There is just the part that "Selected 30 of 2075 articles to write; ignored 0 duplicates".

I tried disabling puppet, editing config to just keep this one feed in it, delete state files and run the update again. It actually times out. But with curl I can get it. Makes me think that Wordpress VIP started blocking us. Will keep looking more tomorrow.

I also get the same "timeout while fetching feed" for feeds outside of Wordpress VIP, tested other random ones. Everything times out. It seems to be related to setting the right HTTPS_PROXY (but this worked until recently).
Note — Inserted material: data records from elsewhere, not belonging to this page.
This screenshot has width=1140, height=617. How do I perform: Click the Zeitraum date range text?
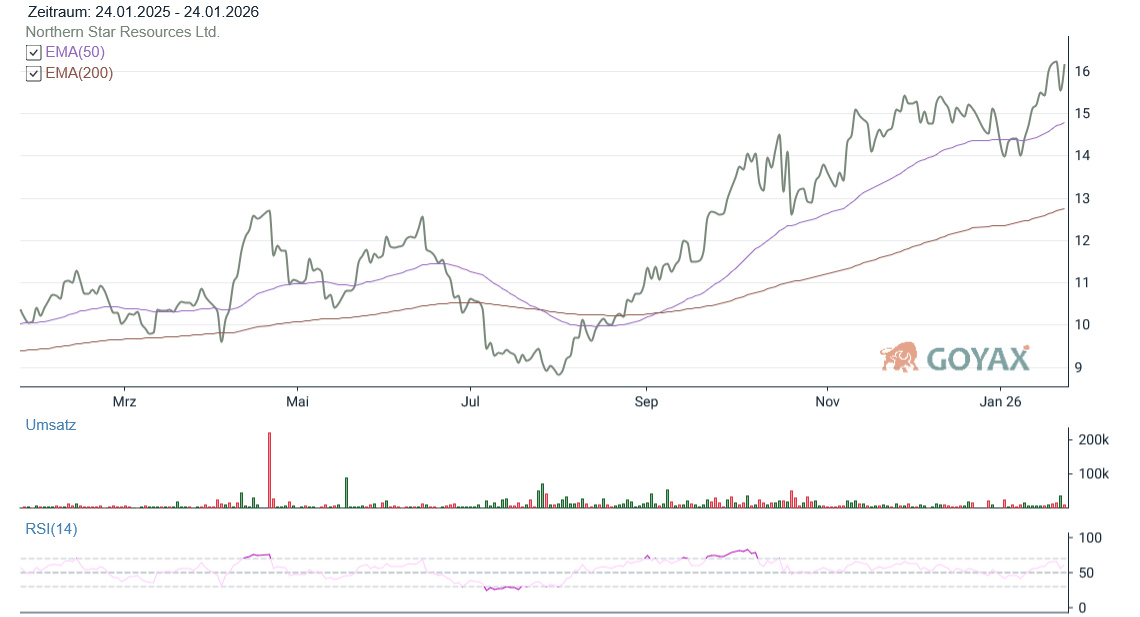point(144,12)
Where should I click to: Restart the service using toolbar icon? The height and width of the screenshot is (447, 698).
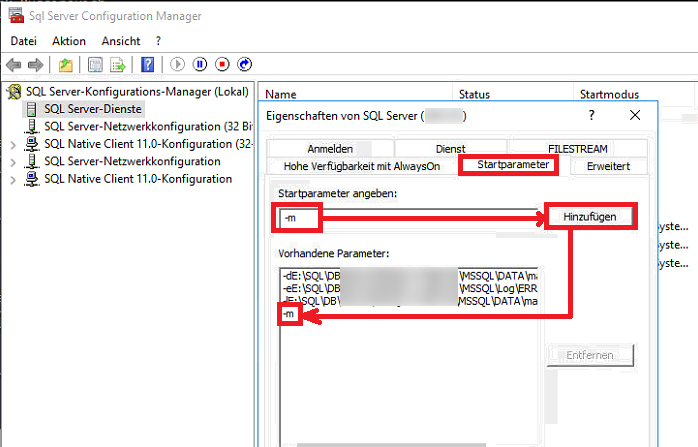pyautogui.click(x=245, y=65)
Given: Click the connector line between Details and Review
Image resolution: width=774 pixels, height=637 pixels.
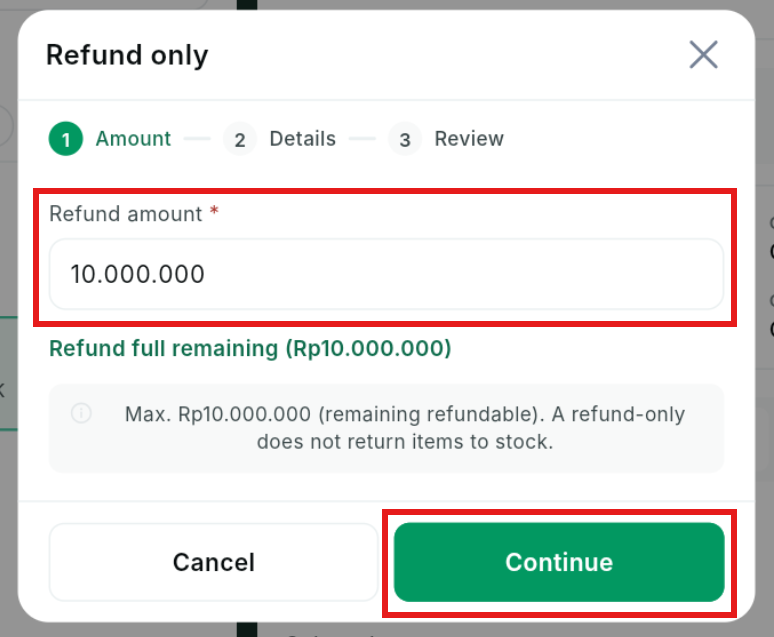Looking at the screenshot, I should click(362, 139).
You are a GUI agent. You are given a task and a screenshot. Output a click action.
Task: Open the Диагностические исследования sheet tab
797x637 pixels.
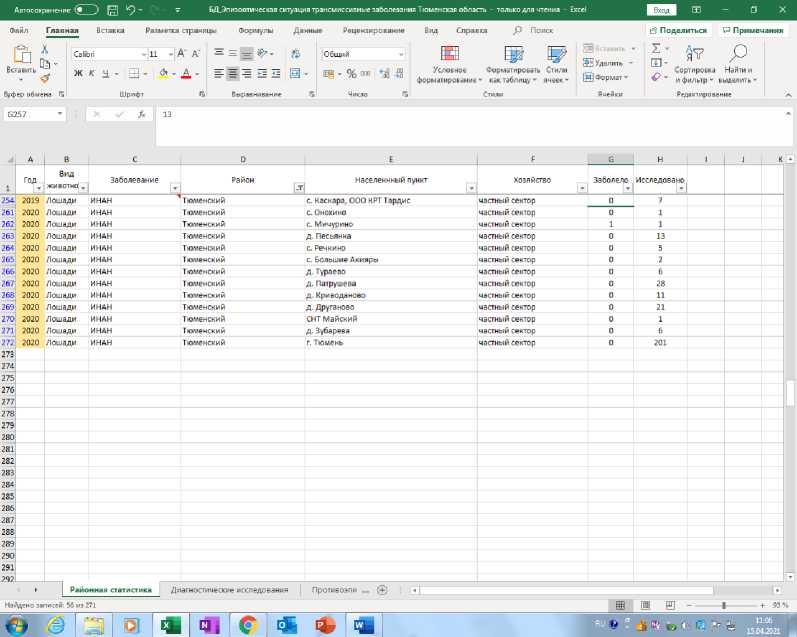(230, 590)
Just to be clear, I'm 99% confident that this is an issue with planet, not the tech blog.

Legoktm renamed this task from techblog posts not appearing on Wikimedia Planet to Wikimedia Planet not showing any external blog posts.Sep 7 2021, 11:59 AM
Loading state file: state
Adding new feed: https://techblog.wikimedia.org/feed/
Changed feed period: https://techblog.wikimedia.org/feed/
Starting update
Will update 1 feeds
Fetching 1 feeds using 1 threads
[0] Fetching feed: https://techblog.wikimedia.org/feed/
Fetch complete
Updating feed 1 of 1: https://techblog.wikimedia.org/feed/
Loading state file: feeds/86b3899b.state
Feed:        https://techblog.wikimedia.org/feed/
Timeout while reading feed.

...

Selected 30 of 197 articles to write; ignored 0 duplicates
Writing output file: /var/www/planet/en/index.html
Finished write

Did some tests, removing and readding the techblog feed, manually setting the HTTPS_PROXY just for the update command etc and indeed it is related to the proxy setting. I could now fetch the missing content but need to fix it in puppet.

Change 720234 had a related patch set uploaded (by Dzahn; author: Dzahn):

[operations/puppet@production] planet: replace http_proxy with https_proxy and add it to the update command

https://gerrit.wikimedia.org/r/720234

Change 720234 merged by Dzahn:

[operations/puppet@production] planet: replace http_proxy with https_proxy and add it to the update command

https://gerrit.wikimedia.org/r/720234

Change 720236 had a related patch set uploaded (by Dzahn; author: Dzahn):

[operations/puppet@production] planet: fix updatejob parameters, languages_keys isn't one

https://gerrit.wikimedia.org/r/720236

Change 720236 merged by Dzahn:

[operations/puppet@production] planet: fix updatejob parameters, languages_keys isn't one

https://gerrit.wikimedia.org/r/720236

Change 720239 had a related patch set uploaded (by Dzahn; author: Dzahn):

[operations/puppet@production] planet: add HTTPS_PROXY with environment parameter, not directly to cmd

https://gerrit.wikimedia.org/r/720239

Change 720239 merged by Dzahn:

[operations/puppet@production] planet: add HTTPS_PROXY with environment parameter, not directly to cmd

https://gerrit.wikimedia.org/r/720239

Change 720240 had a related patch set uploaded (by Dzahn; author: Dzahn):

[operations/puppet@production] planet: parameter 'environment' expects a Hash value, got String

https://gerrit.wikimedia.org/r/720240

Change 720240 merged by Dzahn:

[operations/puppet@production] planet: parameter 'environment' expects a Hash value, got String

https://gerrit.wikimedia.org/r/720240

Mentioned in SAL (#wikimedia-operations) [2021-09-10T09:07:53Z] <mutante> planet - deleted all state files for all languages, running fresh update via systemctl start for all languages after proxy changes (T285251)

Thinks should be fixed now, as per above I deleted all the state files for all language versions and started the services and things are looking good.

The relevant mailman post is unfortunately outdated meanwhile but see all the new feed updates. Sorry for the delay.